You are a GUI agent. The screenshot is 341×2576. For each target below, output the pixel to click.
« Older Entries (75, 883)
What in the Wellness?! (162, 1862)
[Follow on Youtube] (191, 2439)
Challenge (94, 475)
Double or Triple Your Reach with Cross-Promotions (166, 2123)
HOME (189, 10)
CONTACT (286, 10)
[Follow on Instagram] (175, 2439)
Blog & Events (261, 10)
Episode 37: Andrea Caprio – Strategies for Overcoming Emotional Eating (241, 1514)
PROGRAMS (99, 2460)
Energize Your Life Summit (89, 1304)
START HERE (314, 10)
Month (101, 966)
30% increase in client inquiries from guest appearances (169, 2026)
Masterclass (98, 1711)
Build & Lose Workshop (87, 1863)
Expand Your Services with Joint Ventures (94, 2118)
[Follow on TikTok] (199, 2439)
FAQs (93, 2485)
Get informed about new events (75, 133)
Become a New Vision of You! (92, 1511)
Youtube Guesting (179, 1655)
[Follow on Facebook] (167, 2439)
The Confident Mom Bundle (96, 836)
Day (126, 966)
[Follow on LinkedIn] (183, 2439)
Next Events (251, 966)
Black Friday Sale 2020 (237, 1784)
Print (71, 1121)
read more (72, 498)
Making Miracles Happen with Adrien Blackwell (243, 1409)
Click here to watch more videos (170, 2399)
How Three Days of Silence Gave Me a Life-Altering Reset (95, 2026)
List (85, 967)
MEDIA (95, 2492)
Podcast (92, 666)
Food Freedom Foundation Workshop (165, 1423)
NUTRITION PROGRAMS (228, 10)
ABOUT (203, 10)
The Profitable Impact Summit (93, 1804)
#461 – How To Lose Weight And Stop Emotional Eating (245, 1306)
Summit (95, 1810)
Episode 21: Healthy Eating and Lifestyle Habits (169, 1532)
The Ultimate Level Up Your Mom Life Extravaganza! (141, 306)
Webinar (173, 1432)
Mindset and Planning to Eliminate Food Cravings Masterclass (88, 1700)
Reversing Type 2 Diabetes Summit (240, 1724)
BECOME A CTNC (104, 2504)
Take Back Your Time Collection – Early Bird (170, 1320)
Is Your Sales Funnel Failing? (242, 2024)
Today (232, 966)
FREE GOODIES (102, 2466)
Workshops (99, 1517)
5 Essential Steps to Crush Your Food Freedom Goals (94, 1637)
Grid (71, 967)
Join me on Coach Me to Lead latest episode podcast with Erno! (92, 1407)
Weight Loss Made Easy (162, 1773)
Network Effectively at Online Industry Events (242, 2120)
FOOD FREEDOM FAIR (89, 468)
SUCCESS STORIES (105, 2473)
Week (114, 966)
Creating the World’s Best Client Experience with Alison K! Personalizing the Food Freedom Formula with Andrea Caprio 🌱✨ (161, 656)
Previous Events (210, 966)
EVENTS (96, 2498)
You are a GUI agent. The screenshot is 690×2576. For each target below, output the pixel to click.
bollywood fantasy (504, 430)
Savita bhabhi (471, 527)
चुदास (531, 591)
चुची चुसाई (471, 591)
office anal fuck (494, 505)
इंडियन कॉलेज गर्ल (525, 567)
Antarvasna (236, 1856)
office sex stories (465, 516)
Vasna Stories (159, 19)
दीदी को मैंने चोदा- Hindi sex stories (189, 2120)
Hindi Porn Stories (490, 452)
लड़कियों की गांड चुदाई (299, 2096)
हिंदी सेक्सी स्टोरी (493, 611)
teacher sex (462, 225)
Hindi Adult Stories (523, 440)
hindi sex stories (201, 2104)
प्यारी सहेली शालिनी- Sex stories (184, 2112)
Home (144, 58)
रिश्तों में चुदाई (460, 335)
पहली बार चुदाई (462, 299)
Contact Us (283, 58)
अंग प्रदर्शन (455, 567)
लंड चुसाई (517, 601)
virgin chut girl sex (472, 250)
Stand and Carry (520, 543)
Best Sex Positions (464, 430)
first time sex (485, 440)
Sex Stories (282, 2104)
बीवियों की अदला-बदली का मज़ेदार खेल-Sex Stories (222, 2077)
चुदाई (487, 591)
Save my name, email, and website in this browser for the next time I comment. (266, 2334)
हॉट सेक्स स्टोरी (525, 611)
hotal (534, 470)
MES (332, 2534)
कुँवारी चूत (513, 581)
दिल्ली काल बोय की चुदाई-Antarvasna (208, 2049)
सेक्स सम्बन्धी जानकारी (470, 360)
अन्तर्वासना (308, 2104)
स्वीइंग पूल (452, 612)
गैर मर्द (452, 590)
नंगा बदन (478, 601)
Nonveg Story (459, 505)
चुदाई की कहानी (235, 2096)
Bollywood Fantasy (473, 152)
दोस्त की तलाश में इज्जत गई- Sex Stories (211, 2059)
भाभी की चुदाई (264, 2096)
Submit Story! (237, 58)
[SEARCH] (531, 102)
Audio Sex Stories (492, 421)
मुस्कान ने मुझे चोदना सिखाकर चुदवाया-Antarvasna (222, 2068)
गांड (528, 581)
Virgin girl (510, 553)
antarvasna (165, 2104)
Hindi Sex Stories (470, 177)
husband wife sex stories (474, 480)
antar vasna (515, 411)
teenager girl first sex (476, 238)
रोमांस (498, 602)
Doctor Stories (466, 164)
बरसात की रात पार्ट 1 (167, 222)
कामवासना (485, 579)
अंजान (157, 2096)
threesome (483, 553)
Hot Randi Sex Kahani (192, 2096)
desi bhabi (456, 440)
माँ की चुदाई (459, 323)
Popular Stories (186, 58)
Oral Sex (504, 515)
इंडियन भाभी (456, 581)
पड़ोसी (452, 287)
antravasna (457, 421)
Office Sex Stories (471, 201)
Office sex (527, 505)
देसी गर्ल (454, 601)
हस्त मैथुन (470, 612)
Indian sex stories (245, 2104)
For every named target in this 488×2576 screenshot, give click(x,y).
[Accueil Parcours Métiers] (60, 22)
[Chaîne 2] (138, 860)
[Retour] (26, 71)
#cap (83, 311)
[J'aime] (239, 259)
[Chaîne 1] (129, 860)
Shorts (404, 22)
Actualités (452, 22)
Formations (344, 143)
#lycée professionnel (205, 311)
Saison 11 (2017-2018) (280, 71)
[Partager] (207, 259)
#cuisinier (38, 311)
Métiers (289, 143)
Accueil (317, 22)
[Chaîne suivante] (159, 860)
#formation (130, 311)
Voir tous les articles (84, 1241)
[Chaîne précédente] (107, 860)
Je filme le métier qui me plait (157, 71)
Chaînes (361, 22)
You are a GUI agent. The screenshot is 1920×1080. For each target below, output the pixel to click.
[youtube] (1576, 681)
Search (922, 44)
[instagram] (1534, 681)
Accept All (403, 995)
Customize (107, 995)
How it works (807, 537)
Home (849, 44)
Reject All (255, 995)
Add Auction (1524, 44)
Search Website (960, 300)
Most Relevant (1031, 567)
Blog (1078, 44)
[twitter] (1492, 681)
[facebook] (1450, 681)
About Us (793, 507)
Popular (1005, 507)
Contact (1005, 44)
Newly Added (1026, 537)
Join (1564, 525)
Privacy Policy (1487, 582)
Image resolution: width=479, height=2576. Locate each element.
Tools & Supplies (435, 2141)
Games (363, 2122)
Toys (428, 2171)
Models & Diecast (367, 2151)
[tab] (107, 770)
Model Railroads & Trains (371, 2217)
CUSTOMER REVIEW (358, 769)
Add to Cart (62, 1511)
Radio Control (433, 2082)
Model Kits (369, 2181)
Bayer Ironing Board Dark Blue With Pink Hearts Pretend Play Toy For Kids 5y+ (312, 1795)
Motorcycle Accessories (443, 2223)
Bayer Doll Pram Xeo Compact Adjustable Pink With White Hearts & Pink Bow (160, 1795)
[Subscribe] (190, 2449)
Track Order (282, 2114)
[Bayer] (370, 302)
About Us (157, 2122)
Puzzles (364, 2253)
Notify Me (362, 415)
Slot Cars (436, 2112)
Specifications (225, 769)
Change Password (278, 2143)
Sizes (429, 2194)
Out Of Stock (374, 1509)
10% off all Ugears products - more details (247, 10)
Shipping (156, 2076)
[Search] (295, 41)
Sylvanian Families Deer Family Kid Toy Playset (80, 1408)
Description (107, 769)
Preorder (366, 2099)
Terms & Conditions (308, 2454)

§

> _EXERCISE DIRECTIONS_
Working from the data above, extract solely the lines from the one containing "Print (71, 1121)" through the one containing "Hindi Porn Stories (490, 452)", exactly as they appear, both included.

> _SOLUTION FOR THIS TASK_
Print (71, 1121)
read more (72, 498)
Making Miracles Happen with Adrien Blackwell (243, 1409)
Click here to watch more videos (170, 2399)
How Three Days of Silence Gave Me a Life-Altering Reset (95, 2026)
List (85, 967)
MEDIA (95, 2492)
Podcast (92, 666)
Food Freedom Foundation Workshop (165, 1423)
NUTRITION PROGRAMS (228, 10)
ABOUT (203, 10)
The Profitable Impact Summit (93, 1804)
#461 – How To Lose Weight And Stop Emotional Eating (245, 1306)
Summit (95, 1810)
Episode 21: Healthy Eating and Lifestyle Habits (169, 1532)
The Ultimate Level Up Your Mom Life Extravaganza! (141, 306)
Webinar (173, 1432)
Mindset and Planning to Eliminate Food Cravings Masterclass (88, 1700)
Reversing Type 2 Diabetes Summit (240, 1724)
BECOME A CTNC (104, 2504)
Take Back Your Time Collection – Early Bird (170, 1320)
Is Your Sales Funnel Failing? (242, 2024)
Today (232, 966)
FREE GOODIES (102, 2466)
Workshops (99, 1517)
5 Essential Steps to Crush Your Food Freedom Goals (94, 1637)
Grid (71, 967)
Join me on Coach Me to Lead latest episode podcast with Erno! (92, 1407)
Weight Loss Made Easy (162, 1773)
Network Effectively at Online Industry Events (242, 2120)
FOOD FREEDOM FAIR (89, 468)
SUCCESS STORIES (105, 2473)
Week (114, 966)
Creating the World’s Best Client Experience with Alison K! Personalizing the Food Freedom Formula with Andrea Caprio 🌱✨ (161, 656)
Previous Events (210, 966)
EVENTS (96, 2498)
You are a GUI agent. The screenshot is 690×2576. For each target below, output the pixel to click.
bollywood fantasy (504, 430)
Savita bhabhi (471, 527)
चुदास (531, 591)
चुची चुसाई (471, 591)
office anal fuck (494, 505)
इंडियन कॉलेज गर्ल (525, 567)
Antarvasna (236, 1856)
office sex stories (465, 516)
Vasna Stories (159, 19)
दीदी को मैंने चोदा- Hindi sex stories (189, 2120)
Hindi Porn Stories (490, 452)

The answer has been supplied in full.